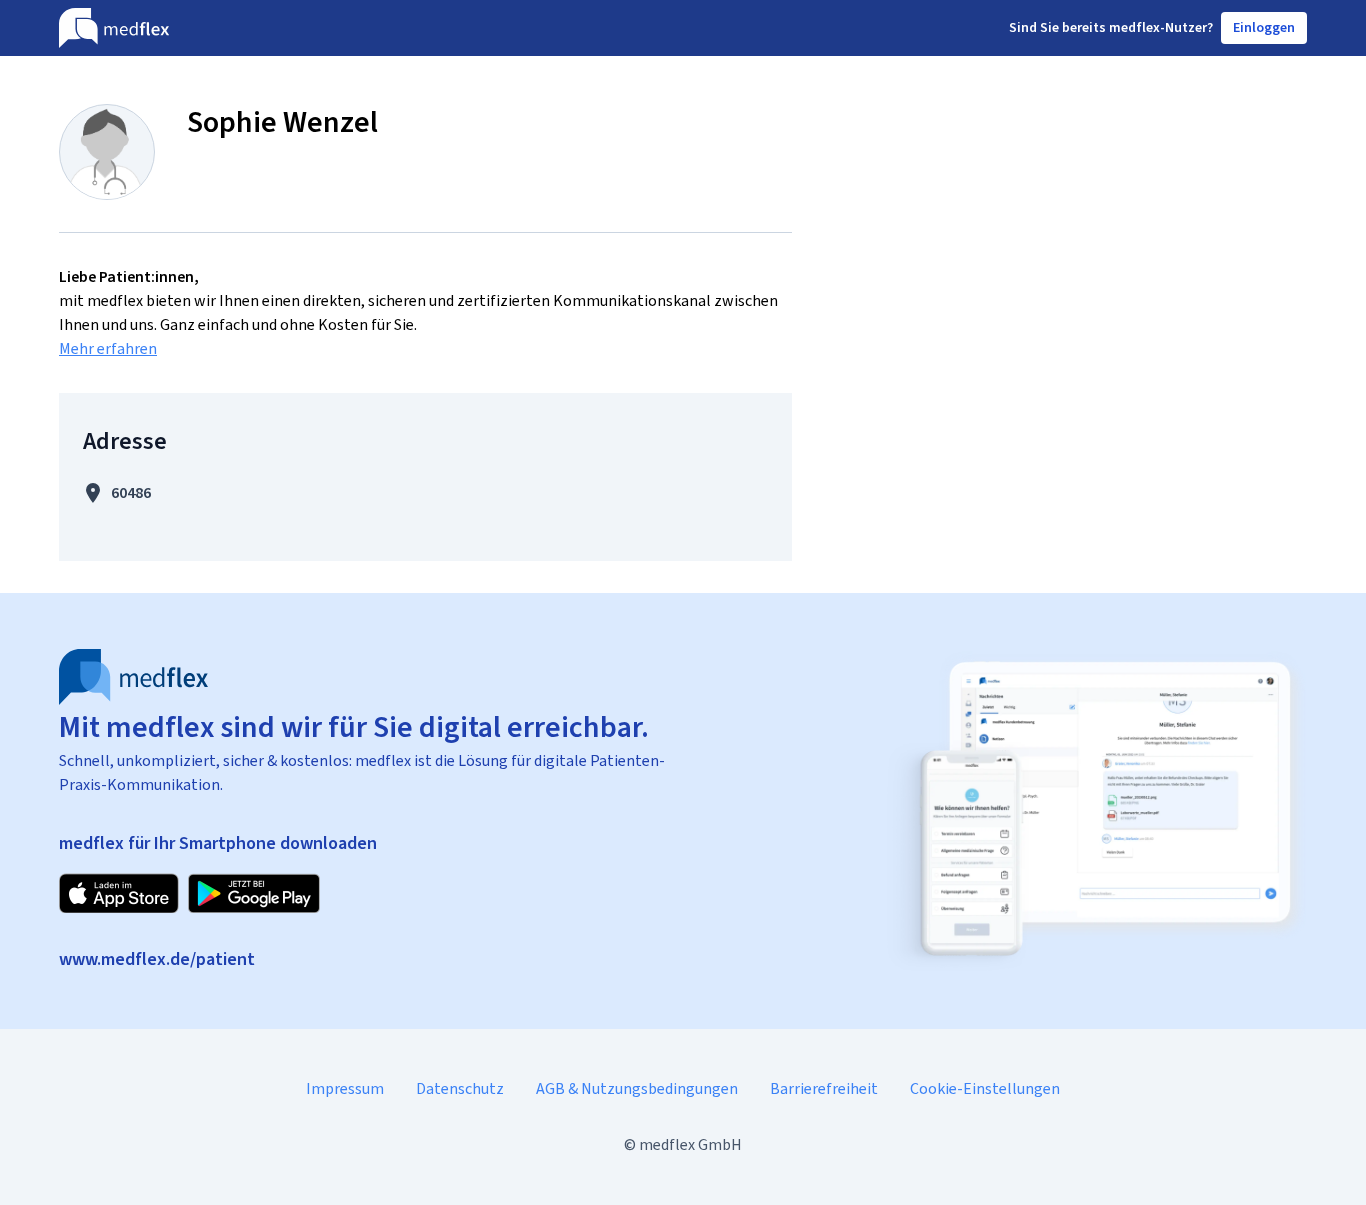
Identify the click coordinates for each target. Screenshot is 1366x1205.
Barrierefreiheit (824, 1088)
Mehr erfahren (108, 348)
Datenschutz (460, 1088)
++++++++
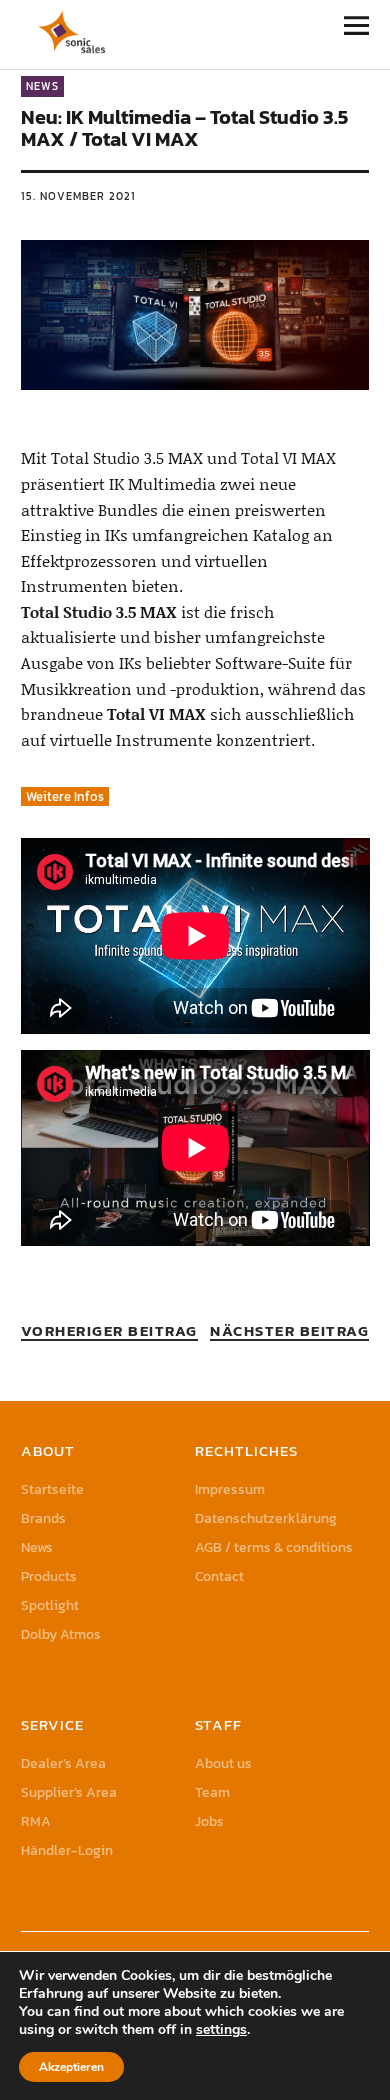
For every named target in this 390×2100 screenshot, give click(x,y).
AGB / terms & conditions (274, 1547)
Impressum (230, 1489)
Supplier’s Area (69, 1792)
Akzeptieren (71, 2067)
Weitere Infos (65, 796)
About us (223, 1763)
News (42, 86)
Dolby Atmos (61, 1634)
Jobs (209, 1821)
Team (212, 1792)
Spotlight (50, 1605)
++++++++
■ Activity
The answer should be one number only: how many lines in the listing hold "click".

■ Result of this task
2